WHAT IS REQUIRED:
The required output is the exact run of lines below that opens at the line with "Вопросы (91, 9)" and closes at the line with "BUSCADOR (381, 27)".

GIVEN ENTRIES:
* * * * * * *

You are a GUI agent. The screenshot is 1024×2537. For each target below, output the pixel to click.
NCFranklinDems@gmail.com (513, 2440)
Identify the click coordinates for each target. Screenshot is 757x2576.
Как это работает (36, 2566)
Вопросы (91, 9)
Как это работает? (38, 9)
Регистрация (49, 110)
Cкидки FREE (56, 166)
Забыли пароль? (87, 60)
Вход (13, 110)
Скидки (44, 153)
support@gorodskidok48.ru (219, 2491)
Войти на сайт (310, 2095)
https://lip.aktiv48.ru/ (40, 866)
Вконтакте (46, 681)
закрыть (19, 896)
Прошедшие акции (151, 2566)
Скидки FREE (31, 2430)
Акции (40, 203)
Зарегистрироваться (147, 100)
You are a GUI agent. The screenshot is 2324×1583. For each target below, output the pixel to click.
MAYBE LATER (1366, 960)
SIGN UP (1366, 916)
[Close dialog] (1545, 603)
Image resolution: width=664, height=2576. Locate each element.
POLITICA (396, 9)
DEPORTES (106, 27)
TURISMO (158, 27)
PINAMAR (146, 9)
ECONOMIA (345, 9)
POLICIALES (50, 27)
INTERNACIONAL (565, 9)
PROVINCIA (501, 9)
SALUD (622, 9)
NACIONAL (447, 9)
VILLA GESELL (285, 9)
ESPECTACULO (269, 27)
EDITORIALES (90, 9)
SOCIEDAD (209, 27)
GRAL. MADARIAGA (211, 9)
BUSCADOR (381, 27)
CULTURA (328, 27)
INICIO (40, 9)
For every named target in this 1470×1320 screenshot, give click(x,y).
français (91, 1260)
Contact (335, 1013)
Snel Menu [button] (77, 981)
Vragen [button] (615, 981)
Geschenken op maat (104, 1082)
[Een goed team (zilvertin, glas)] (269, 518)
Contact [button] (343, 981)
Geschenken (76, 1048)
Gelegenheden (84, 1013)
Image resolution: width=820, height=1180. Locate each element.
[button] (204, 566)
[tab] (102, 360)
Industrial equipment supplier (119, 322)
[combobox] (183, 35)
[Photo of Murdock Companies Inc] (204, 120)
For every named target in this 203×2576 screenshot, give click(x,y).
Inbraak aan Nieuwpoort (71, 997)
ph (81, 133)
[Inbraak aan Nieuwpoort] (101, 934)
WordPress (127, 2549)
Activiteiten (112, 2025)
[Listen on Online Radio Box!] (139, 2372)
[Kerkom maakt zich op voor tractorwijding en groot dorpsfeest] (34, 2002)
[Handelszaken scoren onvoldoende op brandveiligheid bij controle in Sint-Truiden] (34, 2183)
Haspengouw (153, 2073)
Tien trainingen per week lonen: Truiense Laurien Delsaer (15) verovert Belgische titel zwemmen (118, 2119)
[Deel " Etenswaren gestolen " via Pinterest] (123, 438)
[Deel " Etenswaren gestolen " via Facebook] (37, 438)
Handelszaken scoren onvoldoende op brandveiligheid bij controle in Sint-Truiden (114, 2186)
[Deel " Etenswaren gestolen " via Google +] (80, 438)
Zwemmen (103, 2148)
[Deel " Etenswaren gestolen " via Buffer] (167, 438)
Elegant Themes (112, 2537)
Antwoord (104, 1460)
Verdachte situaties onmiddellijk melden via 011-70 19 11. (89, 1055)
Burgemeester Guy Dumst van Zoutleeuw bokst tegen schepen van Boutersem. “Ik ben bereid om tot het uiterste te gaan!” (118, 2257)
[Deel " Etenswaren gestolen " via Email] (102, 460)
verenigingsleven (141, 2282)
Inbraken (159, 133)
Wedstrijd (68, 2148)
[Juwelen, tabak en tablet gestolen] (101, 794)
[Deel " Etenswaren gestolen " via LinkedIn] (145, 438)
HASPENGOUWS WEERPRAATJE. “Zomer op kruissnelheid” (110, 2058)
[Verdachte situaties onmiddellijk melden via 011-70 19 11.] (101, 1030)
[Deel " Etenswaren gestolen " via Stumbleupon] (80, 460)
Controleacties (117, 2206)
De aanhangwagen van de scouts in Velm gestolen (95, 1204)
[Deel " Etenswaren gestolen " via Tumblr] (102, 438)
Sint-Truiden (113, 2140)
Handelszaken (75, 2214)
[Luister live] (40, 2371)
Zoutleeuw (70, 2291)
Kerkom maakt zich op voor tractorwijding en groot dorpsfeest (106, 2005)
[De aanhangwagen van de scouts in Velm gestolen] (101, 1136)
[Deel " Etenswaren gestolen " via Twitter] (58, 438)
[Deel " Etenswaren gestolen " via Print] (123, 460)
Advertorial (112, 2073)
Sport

* * * * * * *

SOLVED PROBLEM:
Вопросы (91, 9)
Как это работает? (38, 9)
Регистрация (49, 110)
Cкидки FREE (56, 166)
Забыли пароль? (87, 60)
Вход (13, 110)
Скидки (44, 153)
support@gorodskidok48.ru (219, 2491)
Войти на сайт (310, 2095)
https://lip.aktiv48.ru/ (40, 866)
Вконтакте (46, 681)
закрыть (19, 896)
Прошедшие акции (151, 2566)
Скидки FREE (31, 2430)
Акции (40, 203)
Зарегистрироваться (147, 100)
You are a GUI agent. The screenshot is 2324×1583. For each target below, output the pixel to click.
MAYBE LATER (1366, 960)
SIGN UP (1366, 916)
[Close dialog] (1545, 603)
Image resolution: width=664, height=2576. Locate each element.
POLITICA (396, 9)
DEPORTES (106, 27)
TURISMO (158, 27)
PINAMAR (146, 9)
ECONOMIA (345, 9)
POLICIALES (50, 27)
INTERNACIONAL (565, 9)
PROVINCIA (501, 9)
SALUD (622, 9)
NACIONAL (447, 9)
VILLA GESELL (285, 9)
ESPECTACULO (269, 27)
EDITORIALES (90, 9)
SOCIEDAD (209, 27)
GRAL. MADARIAGA (211, 9)
BUSCADOR (381, 27)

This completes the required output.